Come le altre compilation di questa serie della ACE Records, la selezione dei brani riflette ciò che stavo ascoltando in quel periodo. Ciò significa che c’è pochissima disco, pochissima new wave classica, ma un’effervescente serie di tracce che incrociano diversi generi: punk, post-punk, elettronica, dub, Euro disco e pezzi unici, come Dontsplitit dei Subway Sect o White Night dei Lines – che rivelano un periodo musicale turbolento e altamente creativo che rifletteva un mondo esterno diviso e sempre più duro. Era la fine degli anni ’70: i simboli cozzavano ovunque.
Ma prima, quel doppio numero… Il 1944 aveva visto l’invenzione dell’adolescente con il lancio della rivista Seventeen. Il 1955 ebbe James Dean, Little Richard ed Elvis; Il 1966 fu il picco degli anni ’60. Ma il 1977 sarebbe stato un’altra cosa. E sarebbe stato rivelatore il 45 giri.
Iggy Pop, The Passenger
La grande notizia per gli amanti del punk a inizio 1977 fu il ritorno di Iggy Pop. Una sorta di resurrezione, con una serie di date dal vivo a partire da marzo e un nuovo album, The Idiot, pubblicato quel mese.
Furono i primi frutti della sua collaborazione con David Bowie, che, come già fatto con Low (uscito a gennaio 1977), sfoggiava un suono più europeo, utilizzando elettronica e beat motorik al posto della cruda potenza chitarristica degli Stooges. Allo stesso modo, i concerti di Iggy contenevano il lato selvaggio in favore di una presenza scenica più controllata.
Registrato agli studi Hansa di Berlino (appena prima di Heroes di Bowie), Lust for Life fu il secondo album di Iggy nel giro di neanche sei mesi. Più uptempo di The Idiot, conteneva questo classico (inspiegabilmente relegato al lato B del singolo Success pubblicato nel Regno Unito) che ti porta in un viaggio di quasi cinque minuti di claudicante beat motorik: “Get into the car / We’ll be the passenger / We’ll ride through the city tonight / See the city’s ripped backsides / We’ll see the bright and hollow sky / We’ll see the stars that shine so bright / Oh, stars made for us tonight”.
The B-52’s, 52 Girls
Nati ad Athens, Georgia, nel 1976, I B-52’s presero il nome da un’acconciatura anni ’50 ad alveare che ricordava il muso del noto bombardiere. 52 Girls era il lato B del loro primo singolo, Rock Lobster.

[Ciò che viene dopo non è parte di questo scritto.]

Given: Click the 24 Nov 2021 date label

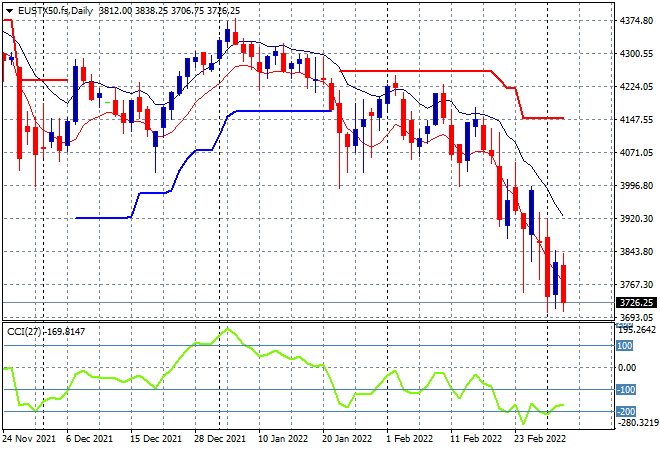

In linea con il nome della band, si concentrava sulla cancellazione delle donne dalla storia. Il testo nomina 22 donne, giungendo al culmine con la celebre “Jackie-O” (Jacqueline Kennedy, ndt), quando Kate Pierson e Cindy Wilson chiedono: “These are the girls of the USA: can you name, name, name them today?”.

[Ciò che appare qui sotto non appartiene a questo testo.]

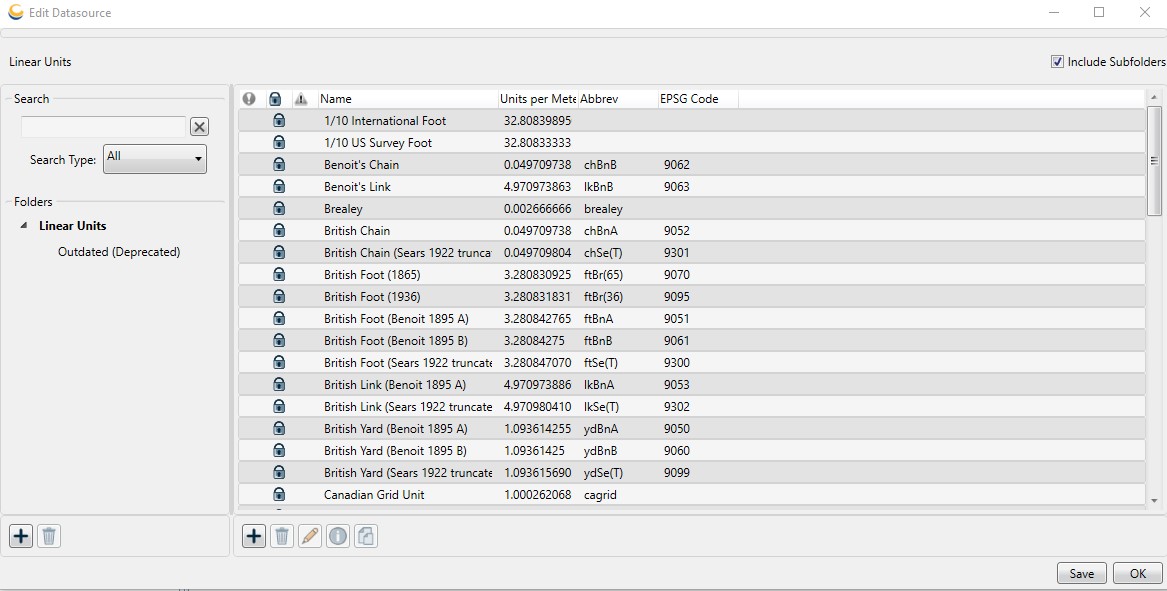Click the add folder plus button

Basata su una vivace ritmica di batteria ed eseguita con finezza minimalista, 52 Girls fu – insieme al suo A-side – un notevole biglietto da visita. Nel giro di un anno, la band firmò con Island Records, pubblicando a luglio 1979 l’album d’esordio eponimo. Conteneva una nuova registrazione di 52 Girls fra i primi brani in tracklist. Ma questa prima versione grezza ha tutto: l’entusiasmo della prima volta e un melodismo intrigante.
Tubeway Army, Are “Friends” Electric?
Lunga (quasi cinque minuti e mezzo) e sfornata da un gruppo relativamente sconosciuto, questa fu la grande hit della primavera del 1979, nonché l’unica #1 in classifica di questa compilation. Are “Friends” Electric? costruisce uno scenario distopico dove – in un gelido, squallido mondo futuro – l’amore è disponibile solo da robot sessuali, ovvero gli “amici” del titolo: “You know I hate to ask/ But, are ‘friends’ electric? / Mine’s broke down/ And now I’ve no one to love”. Il testo è pieno di rimorso e di vasto, oceanico senso di perdita.
Caratterizzata dalla voce impassibile di Gary Numan, da un tempo medio e da synth taglienti, la canzone fu un capolavoro di alienazione, dalla vasta risonanza. Quella e il successivo singolo Cars furono un perfetto uno-due che – per un momento – rese Numan la star più fulgida del Regno Unito (i suoi concerti estivi quell’anno furono pieni di ragazzine urlanti), oltre a introdurre il synth pop nel mercato discografico. Pazzesco, poi, scoprire che Numan scrisse, produsse e arrangiò questo conturbante pezzo tutto da solo.